Screenshot grounding data
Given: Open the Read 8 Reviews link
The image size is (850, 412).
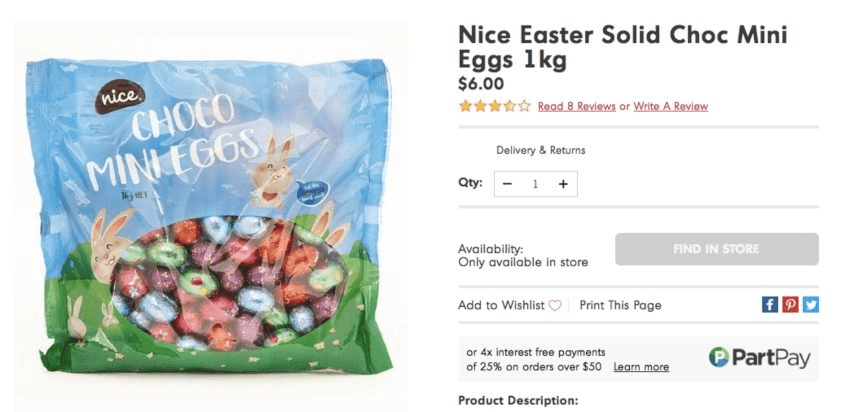Looking at the screenshot, I should pos(576,106).
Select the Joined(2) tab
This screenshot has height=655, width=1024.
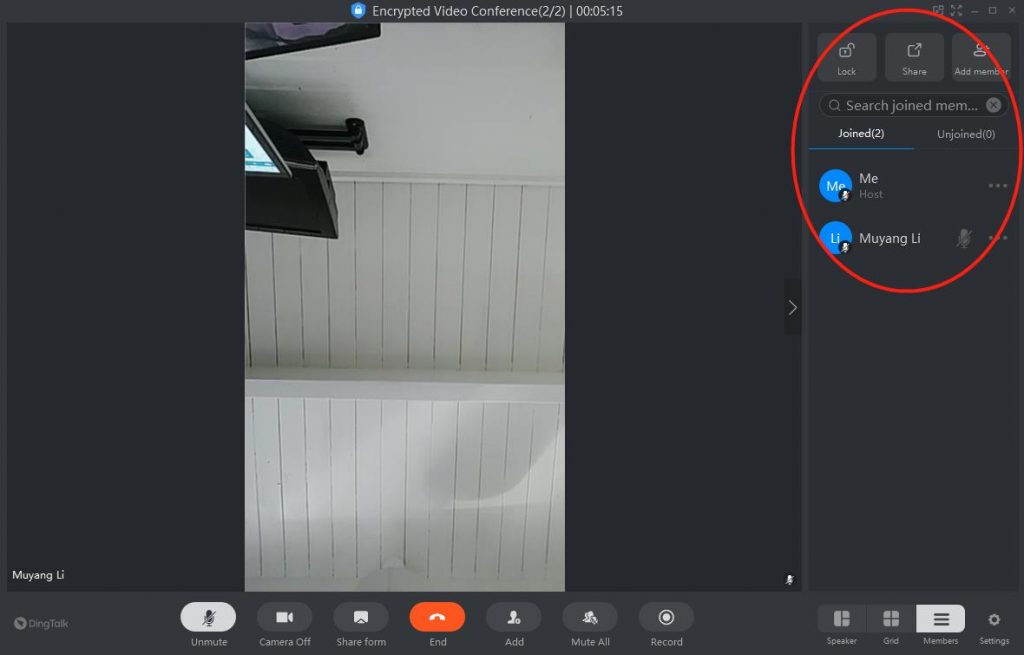point(861,134)
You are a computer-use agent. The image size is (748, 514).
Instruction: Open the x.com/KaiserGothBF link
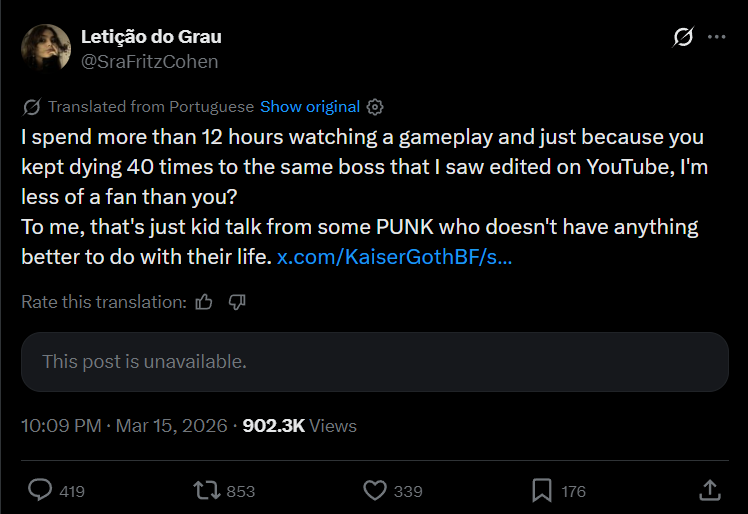point(395,257)
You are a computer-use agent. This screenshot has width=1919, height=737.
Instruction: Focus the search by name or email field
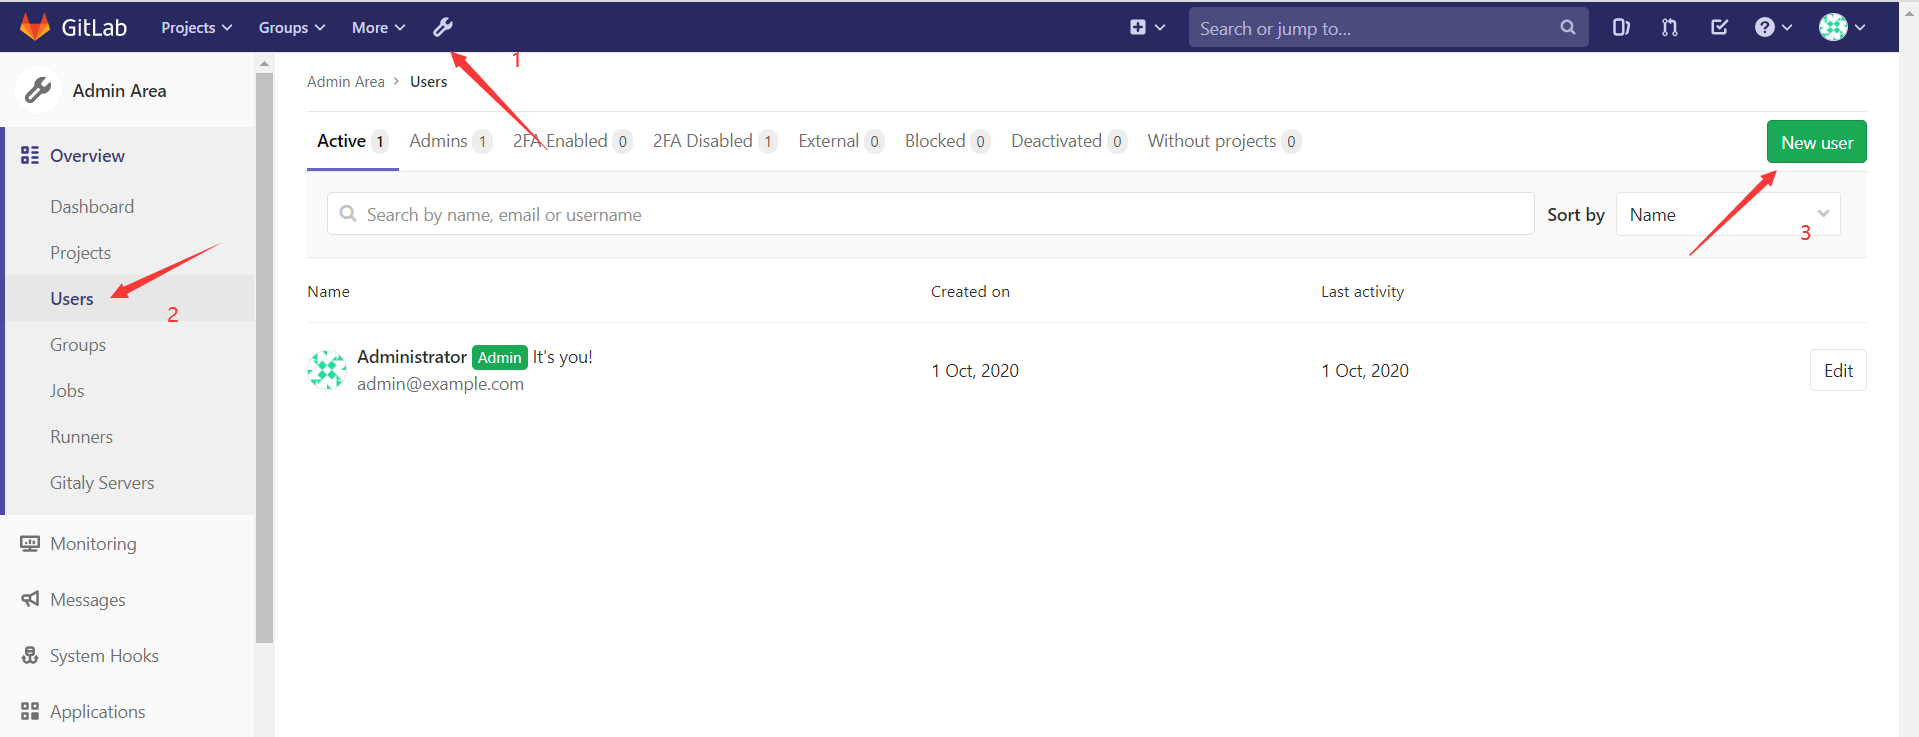point(930,214)
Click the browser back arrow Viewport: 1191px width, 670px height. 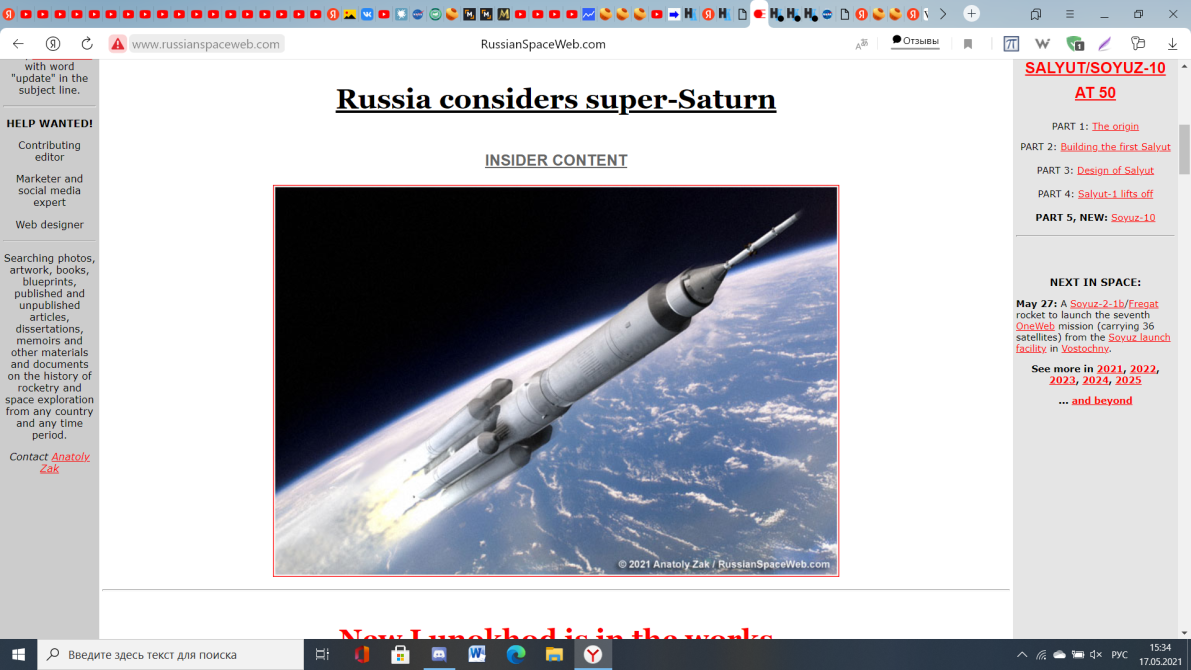tap(18, 44)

• **Problem**: Lines that include the word "agent" are to be extracted from the data above.

• **Answer box**:
You are a computer-use agent. The image size is (748, 514).
You are a computer-use agent. This screenshot has width=1919, height=737.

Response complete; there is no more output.